# Transportation from Orlando to Cruise Ship?



## GregT (Mar 12, 2012)

How have TUGgers gotten to the Disney cruise ship for a Saturday departure?

We're staying in Orlando for WDW adventures during the week (at a Marriott) and trying to figure how to get to the cruise ship?

Any recommendations here?  Thanks very much!


----------



## JimIg23 (Mar 13, 2012)

We did the same thing a few years back. we were in Orlando (marriott GV) for the day before and a week after a four day disney cruise.  we rented a car and parked at the cruise lot which is right across the street. It worked out cheaper for us and was very easy.  I don't remember the daily rates though.


----------



## Passepartout (Mar 13, 2012)

A little Googling returned this result: http://www.fltours.com/rates.htm Looks like $300-$350 depending on the number of people traveling. Transfers to/from Port Canaveral are toward the bottom of the page.

Jim


----------



## Twinkstarr (Mar 13, 2012)

Passepartout said:


> A little Googling returned this result: http://www.fltours.com/rates.htm Looks like $300-$350 depending on the number of people traveling. Transfers to/from Port Canaveral are toward the bottom of the page.
> 
> Jim



We used them for transfers to Bay Lake Tower, since we came in late and BLT is usually the last stop on the Monorail Magic Express loop. 

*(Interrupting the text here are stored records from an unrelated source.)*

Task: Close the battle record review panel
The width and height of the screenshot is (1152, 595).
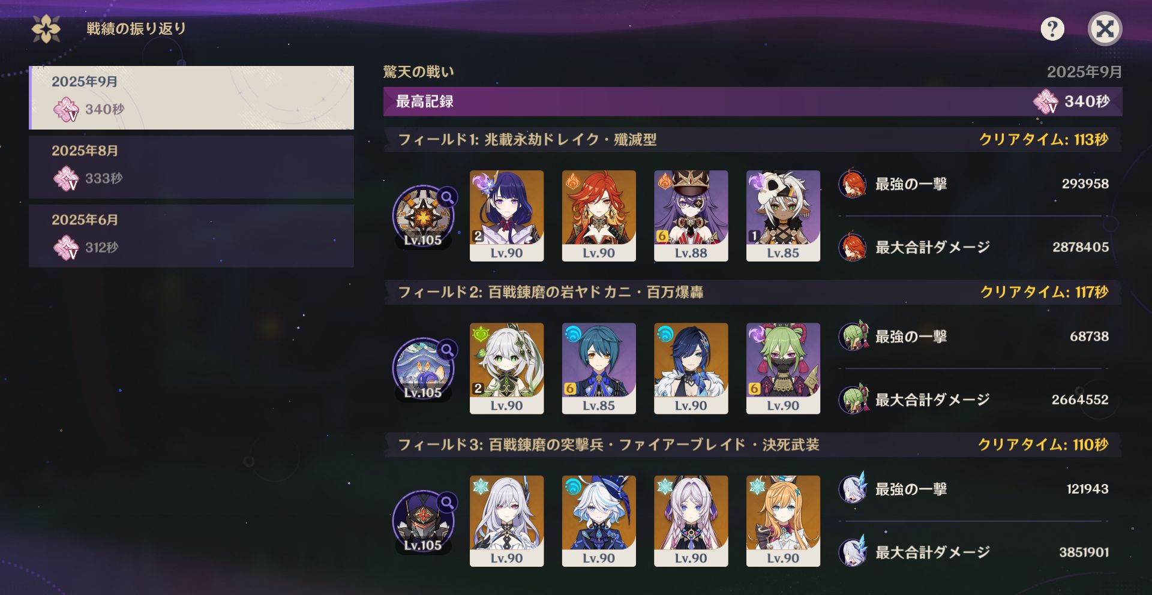Action: pos(1105,29)
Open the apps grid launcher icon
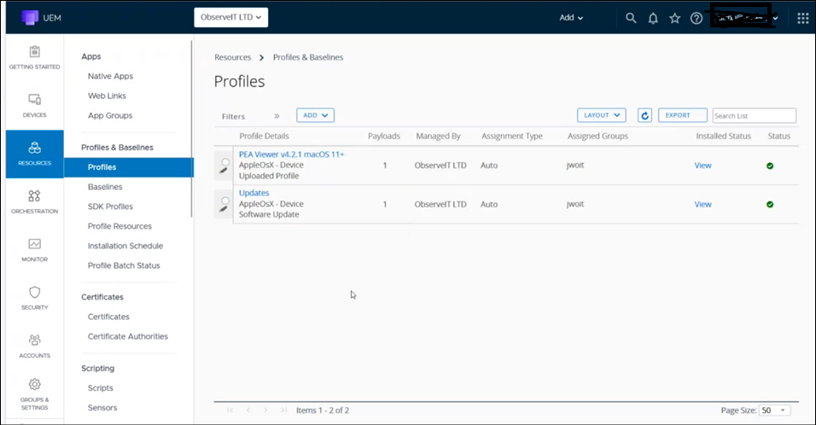 tap(802, 18)
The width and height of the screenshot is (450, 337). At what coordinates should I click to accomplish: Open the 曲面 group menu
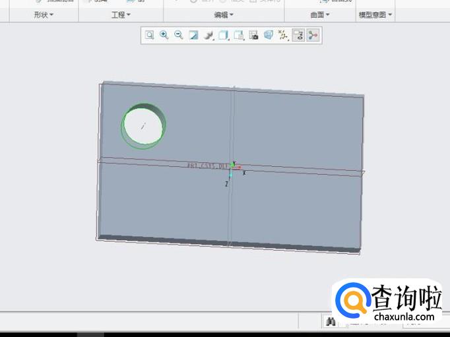[320, 15]
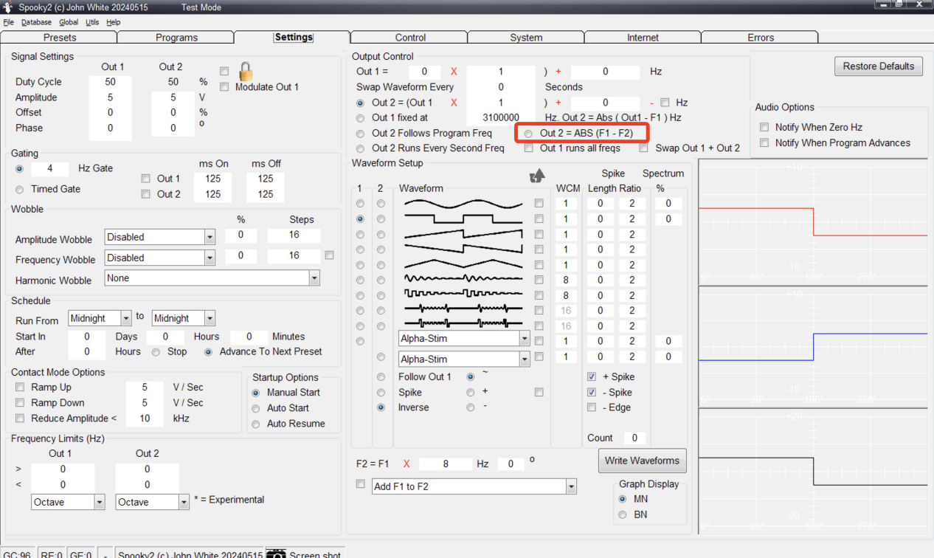The image size is (934, 558).
Task: Click the triangle wave waveform image
Action: point(463,265)
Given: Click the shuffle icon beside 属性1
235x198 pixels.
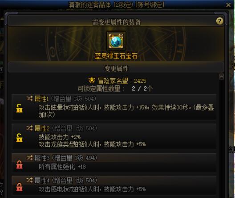Looking at the screenshot, I should click(x=29, y=98).
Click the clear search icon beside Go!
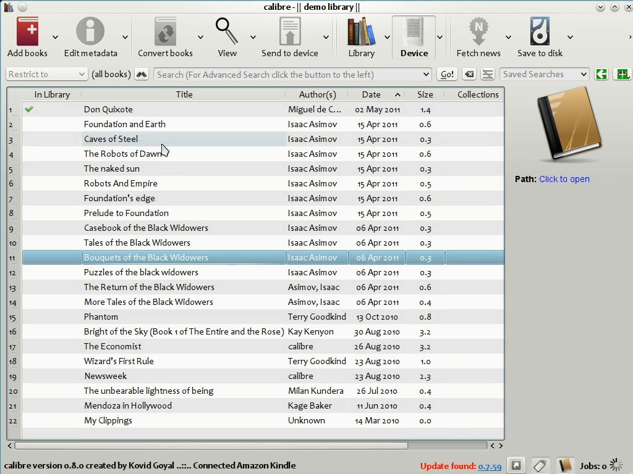 [x=469, y=75]
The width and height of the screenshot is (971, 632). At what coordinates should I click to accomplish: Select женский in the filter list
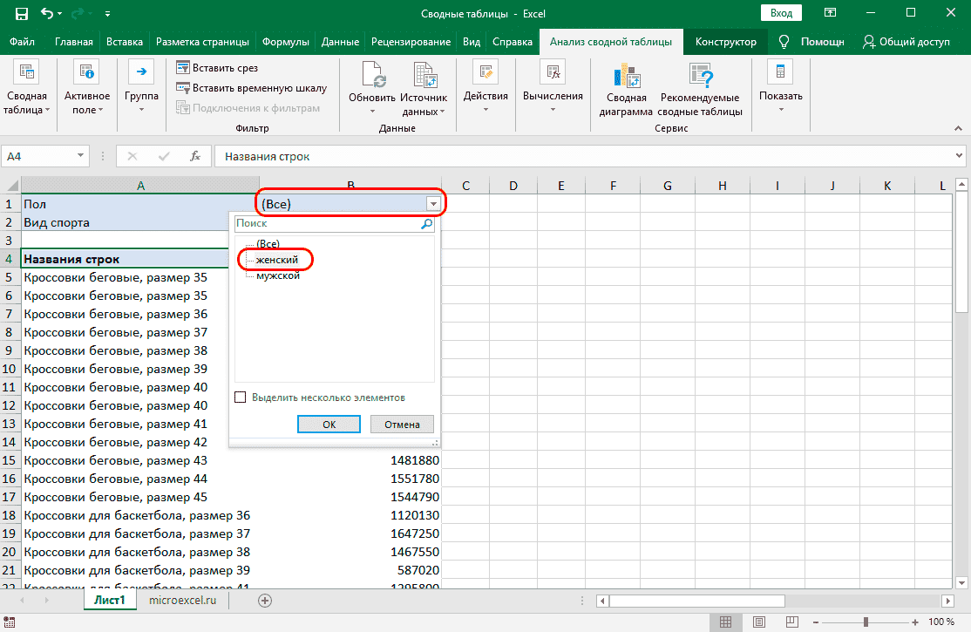click(x=277, y=260)
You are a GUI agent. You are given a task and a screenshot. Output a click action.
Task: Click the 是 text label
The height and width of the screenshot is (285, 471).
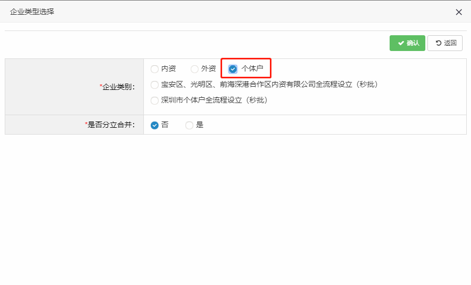(x=200, y=125)
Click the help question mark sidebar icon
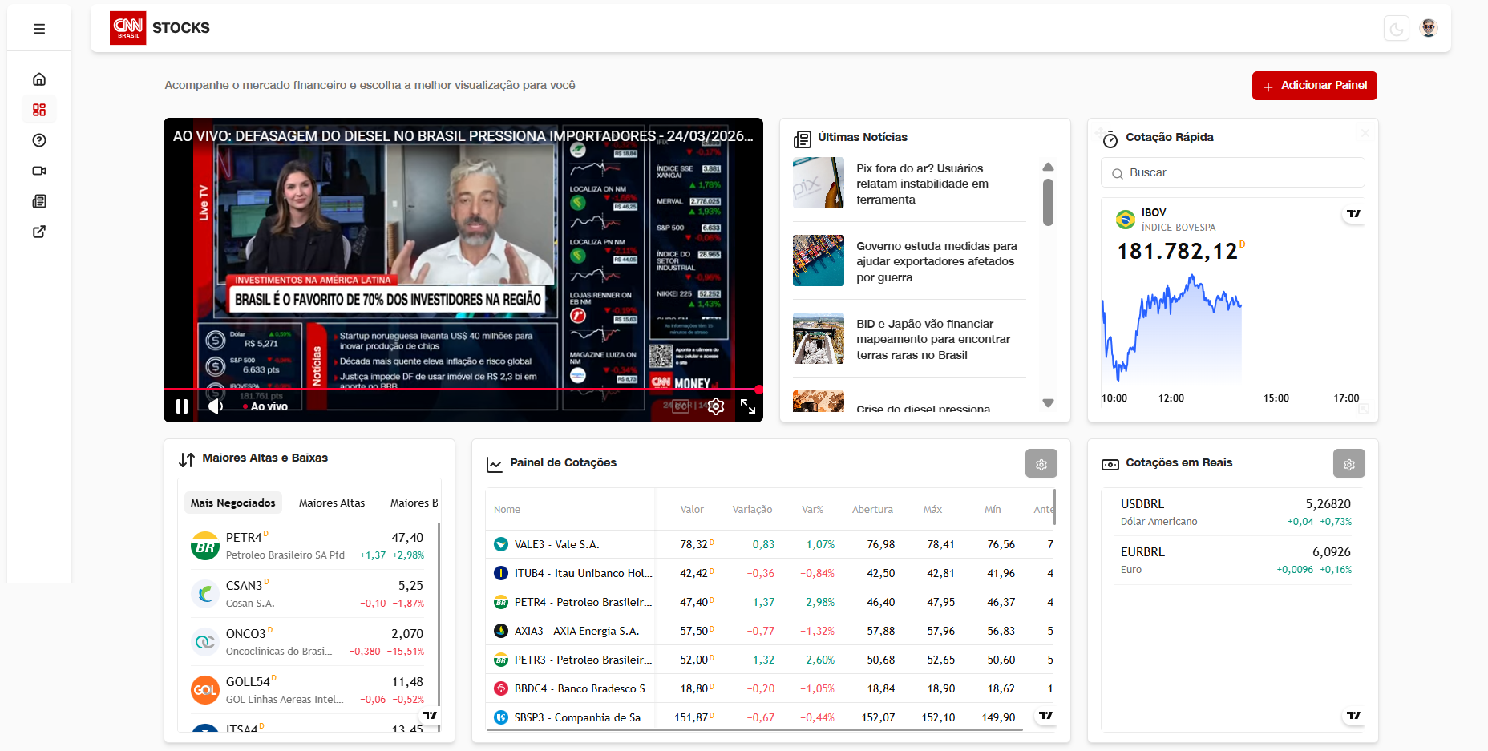 click(x=39, y=140)
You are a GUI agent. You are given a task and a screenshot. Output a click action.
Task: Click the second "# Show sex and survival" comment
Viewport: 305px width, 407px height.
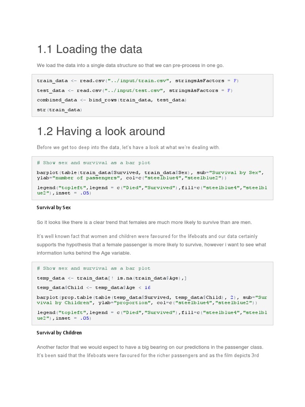pyautogui.click(x=93, y=268)
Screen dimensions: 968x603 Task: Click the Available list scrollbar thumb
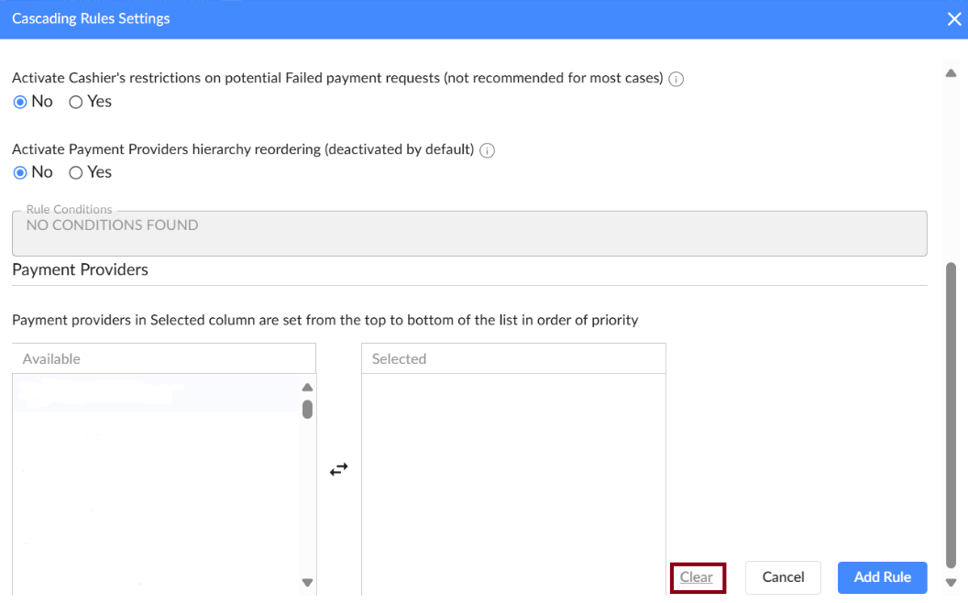click(308, 409)
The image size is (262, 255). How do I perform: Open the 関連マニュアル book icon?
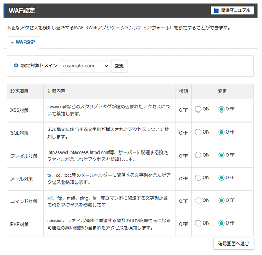216,11
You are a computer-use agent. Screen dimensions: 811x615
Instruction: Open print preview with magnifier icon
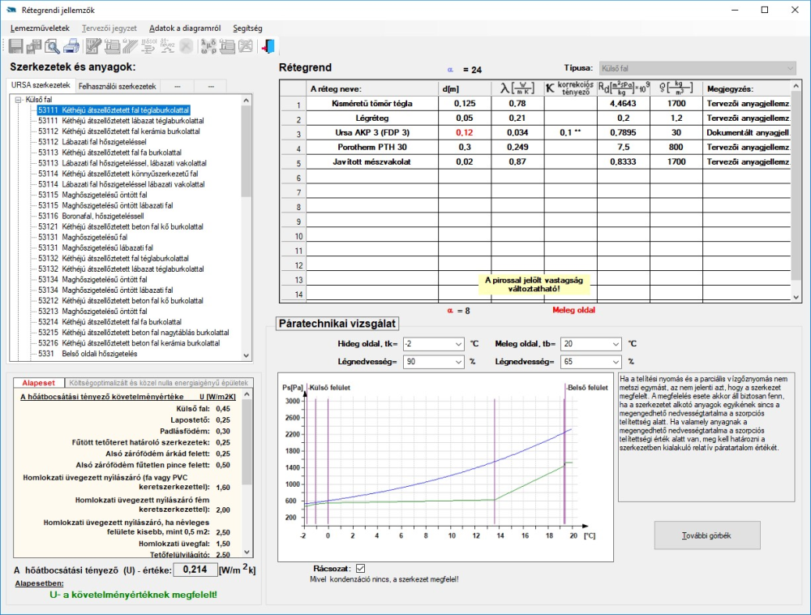coord(54,46)
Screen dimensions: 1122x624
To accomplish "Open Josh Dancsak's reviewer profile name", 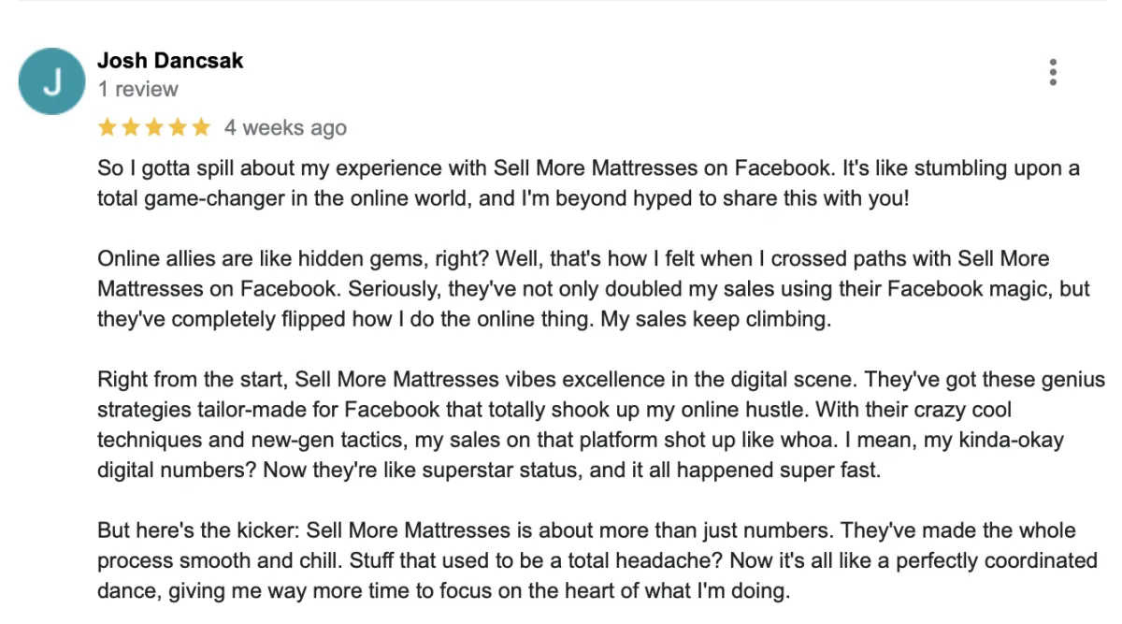I will pyautogui.click(x=170, y=61).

Professional driver, I wouldn't hesitate to book them again.


----------



## suzort (Mar 13, 2012)

We always get a rental car through Thrifty in Orlando and make Cape Canaveral the drop off location.  Thrifty's shuttle will take you straight to the port.  I think the different drop off fee is about $50, but this has turned out to be the least expensive option for us.


----------



## tahoeJoe (Mar 14, 2012)

*watch out*



suzort said:


> We always get a rental car through Thrifty in Orlando and make Cape Canaveral the drop off location.  Thrifty's shuttle will take you straight to the port.  I think the different drop off fee is about $50, but this has turned out to be the least expensive option for us.



I agree renting a car, driving, and dropping off at the port is the cheapest option but be careful. The road from Orlando to Port Canaveral is a HUGE speed trap.    Just drive the speed limit and you will be fine.


----------



## GeraldineT (Mar 14, 2012)

Mears has a shared shuttle to the port.  Very inexpensive.  Even more so if you don't mind traveling back to the airport.  Also a lot quicker from there as depending on where you are on the pickup schedule could add to the time.


----------



## GregT (Mar 14, 2012)

Thank you all for the excellent suggestions -- I've also heard of aceluxury.com, which seems like a good alternative too.  I'll report back on how the service goes.

Thanks again!

Greg


----------



## Jacob85 (Apr 12, 2012)

You can check the service of LuxTransO as well. They offer quality service, friendly attitude and which is most important flat rates. You can check them on http://www.luxtranso.com


----------



## Jay MA (Jul 10, 2012)

One of the nice thing about taking Disney Cruise Line transportation (although its 50% more expensive) is that DCL will take your bags from outside your cabin and you never see them again until you arrive at your home airport.  This is free with DCL transportation.  Its much easier than paying a porter to collect your bags and tranport them through customs, then on to a bus, then to the airport check in counter.  

That being said, we took Lynx from MCO to the Courtyard Cape Canaveral and then to the ship and it was not bad.


----------